Determining the value of applications to the business is the first step toward making informed technology choices that will deliver the appropriate level of availability for individual applications, or a collection of applications running on virtual machines. The ability of a chosen platform to protect applications from downtime is commonly expressed as “nines” … 99.9%, five nines, etc. Applying this metric to the array of server technologies commonly used today will tell you a lot about that solution’s ability to keep applications up and running, which is the focus of this article.

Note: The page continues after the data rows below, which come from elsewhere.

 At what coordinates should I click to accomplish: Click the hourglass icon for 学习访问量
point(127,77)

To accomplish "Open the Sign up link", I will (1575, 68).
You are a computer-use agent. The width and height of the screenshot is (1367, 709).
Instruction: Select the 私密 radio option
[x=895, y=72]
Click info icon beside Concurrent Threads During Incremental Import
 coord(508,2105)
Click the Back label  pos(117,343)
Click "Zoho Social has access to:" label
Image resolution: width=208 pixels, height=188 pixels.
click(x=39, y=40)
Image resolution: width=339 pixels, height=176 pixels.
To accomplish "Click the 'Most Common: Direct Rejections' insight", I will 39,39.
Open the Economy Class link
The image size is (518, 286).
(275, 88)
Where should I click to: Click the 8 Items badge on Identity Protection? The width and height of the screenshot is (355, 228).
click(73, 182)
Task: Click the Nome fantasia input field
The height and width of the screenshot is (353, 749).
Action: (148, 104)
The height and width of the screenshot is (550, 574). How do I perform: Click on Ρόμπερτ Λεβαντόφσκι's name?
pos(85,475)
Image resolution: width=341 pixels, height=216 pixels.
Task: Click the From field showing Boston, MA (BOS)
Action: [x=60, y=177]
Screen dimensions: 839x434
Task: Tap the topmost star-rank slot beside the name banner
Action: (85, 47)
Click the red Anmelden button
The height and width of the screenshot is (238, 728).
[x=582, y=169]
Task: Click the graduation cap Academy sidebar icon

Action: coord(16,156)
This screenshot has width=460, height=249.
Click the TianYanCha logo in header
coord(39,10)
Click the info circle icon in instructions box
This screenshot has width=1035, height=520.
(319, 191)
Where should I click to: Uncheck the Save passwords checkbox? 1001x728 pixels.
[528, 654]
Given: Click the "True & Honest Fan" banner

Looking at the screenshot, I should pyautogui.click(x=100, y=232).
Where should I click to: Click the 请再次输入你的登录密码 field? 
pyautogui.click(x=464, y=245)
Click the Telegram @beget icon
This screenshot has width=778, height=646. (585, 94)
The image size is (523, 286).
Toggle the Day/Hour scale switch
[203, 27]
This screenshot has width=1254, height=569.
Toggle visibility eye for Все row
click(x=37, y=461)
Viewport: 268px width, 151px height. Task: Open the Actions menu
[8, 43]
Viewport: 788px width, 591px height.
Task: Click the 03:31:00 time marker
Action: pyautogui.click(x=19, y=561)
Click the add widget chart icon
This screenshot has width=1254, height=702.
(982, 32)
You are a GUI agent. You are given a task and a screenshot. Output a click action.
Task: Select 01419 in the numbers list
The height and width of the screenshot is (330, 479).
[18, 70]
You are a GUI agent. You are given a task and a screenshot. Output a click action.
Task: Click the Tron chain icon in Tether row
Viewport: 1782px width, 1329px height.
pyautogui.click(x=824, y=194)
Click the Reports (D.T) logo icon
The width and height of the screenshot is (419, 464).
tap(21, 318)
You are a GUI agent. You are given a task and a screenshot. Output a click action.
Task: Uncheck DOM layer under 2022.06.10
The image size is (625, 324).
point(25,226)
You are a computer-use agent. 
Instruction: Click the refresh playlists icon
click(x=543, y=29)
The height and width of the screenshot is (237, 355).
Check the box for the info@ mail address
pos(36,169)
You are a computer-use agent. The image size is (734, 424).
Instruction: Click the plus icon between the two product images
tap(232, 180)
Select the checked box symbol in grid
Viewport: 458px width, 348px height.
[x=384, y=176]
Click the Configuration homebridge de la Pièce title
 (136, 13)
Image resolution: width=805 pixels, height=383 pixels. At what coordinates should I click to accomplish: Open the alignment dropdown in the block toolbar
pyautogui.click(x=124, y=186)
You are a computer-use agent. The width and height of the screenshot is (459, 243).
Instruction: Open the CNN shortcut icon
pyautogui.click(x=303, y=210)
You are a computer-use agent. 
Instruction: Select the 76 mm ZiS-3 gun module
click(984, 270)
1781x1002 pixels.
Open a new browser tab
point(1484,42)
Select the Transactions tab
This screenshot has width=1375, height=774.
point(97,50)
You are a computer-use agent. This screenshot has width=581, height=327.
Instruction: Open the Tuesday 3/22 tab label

A number of reputable industry analyst firms peg the cost of an hour of IT system downtime for the average company at well above $100,000. The biggest cost culprits, of course, are the applications your company relies on most and would want up and running first after an outage. The principal measure of an application’s value is revenue impact. Lost sales, diminished productivity, wages, reputation damage, financial penalties, waste and scrap, customer dissatisfaction and other factors can all contribute to revenue impact of a failed application. Unearthing all of the contributors is the only way to arrive at your true cost and, by extension, the degree of uptime protection you need.

The “Cost of Downtime” chart shows average annual downtime for different levels of availability in 24/7 operation, and how much money that might cost given a certain downtime dollar value.

Cost of Downtime

The level of availability to the corresponding solution is not exact. A finely tuned and carefully managed cluster running a stable workload can achieve 99.99%, but that’s the exception. Virtualization can span availability levels depending on product capabilities in play. Current virtual fault tolerance solutions are limited in their ability to support true mission critical applications due to system overhead, lack of SMP support, and numerous configuration requirements. Hardware fault tolerance does not suffer these limitations.

Vendors may attempt to seed confusion. For example, higher end x86 servers may come with redundant power supplies or fans. When the term fault tolerance is used to characterize the benefit of these duplicate components, it’s a complete misnomer. Fault tolerance is not a range or a scale of uptime, e.g. how fault tolerant is that server? A server either is fault tolerant or it’s not; it’s a matter of architecture, not of marketing.

Any availability solution below four nines, like those on the chart, should be used only for applications where periods of downtime are tolerable, and the costs are manageable.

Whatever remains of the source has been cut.